By using the patient’s own cells for bioprinted structures, there is less of a risk of implants being rejected by the body. In the future, 3D bioprinted organs could serve as safer alternatives for implantation than transplants from other patients because of their customizability.
“The biocompatibility of engineered materials is crucial to eliminating the risk of implant rejection, which jeopardizes the success of such treatments,” Prof. Dvir explained. “Ideally, the biomaterial should possess the same biochemical, mechanical and topographical properties of the patient’s own tissues. Here, we can report a simple approach to 3D printed thick, vascularized and perfusable cardiac tissues that completely match the immunological, cellular, biochemical and anatomical properties of the patient.”

The next step in the breakthrough research project will be to culture the 3D printed hearts in a laboratory environment and program them to function like real hearts, with pumping capabilities. Once the culturing is complete, the scientists will move ahead into animal testing.

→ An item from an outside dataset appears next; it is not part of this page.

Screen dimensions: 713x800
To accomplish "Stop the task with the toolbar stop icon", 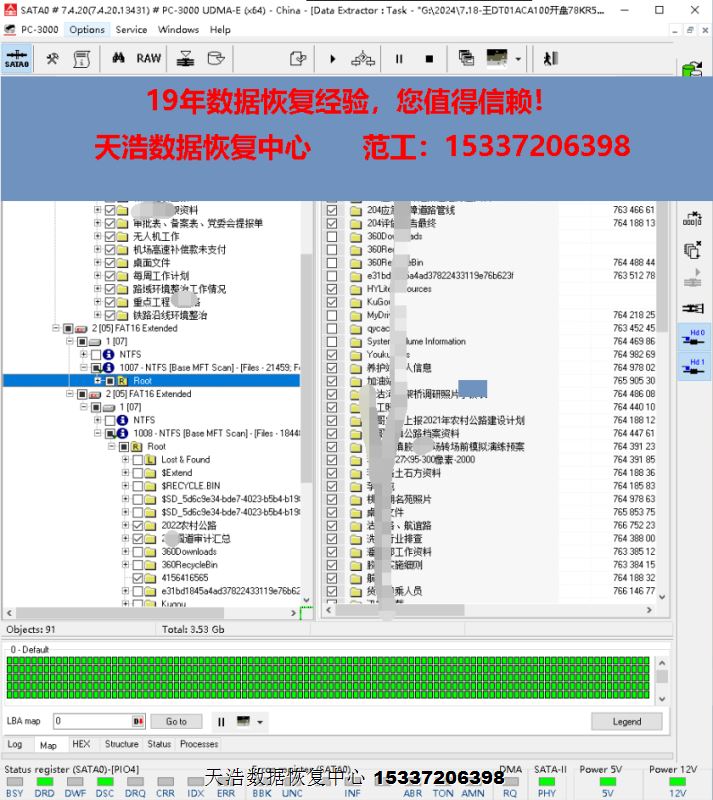I will [429, 59].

“We need to develop the printed heart further,” Prof. Dvir concluded. “The cells need to form a pumping ability; they can currently contract, but we need them to work together. Our hope is that we will succeed and prove our method’s efficacy and usefulness.”
Though the project’s innovation should not be discounted—as it could prove to be an important step in the development of 3D printed implantable organs—it should be stated that the medical world is still about a decade away from seeing any viable 3D bioprinted implants.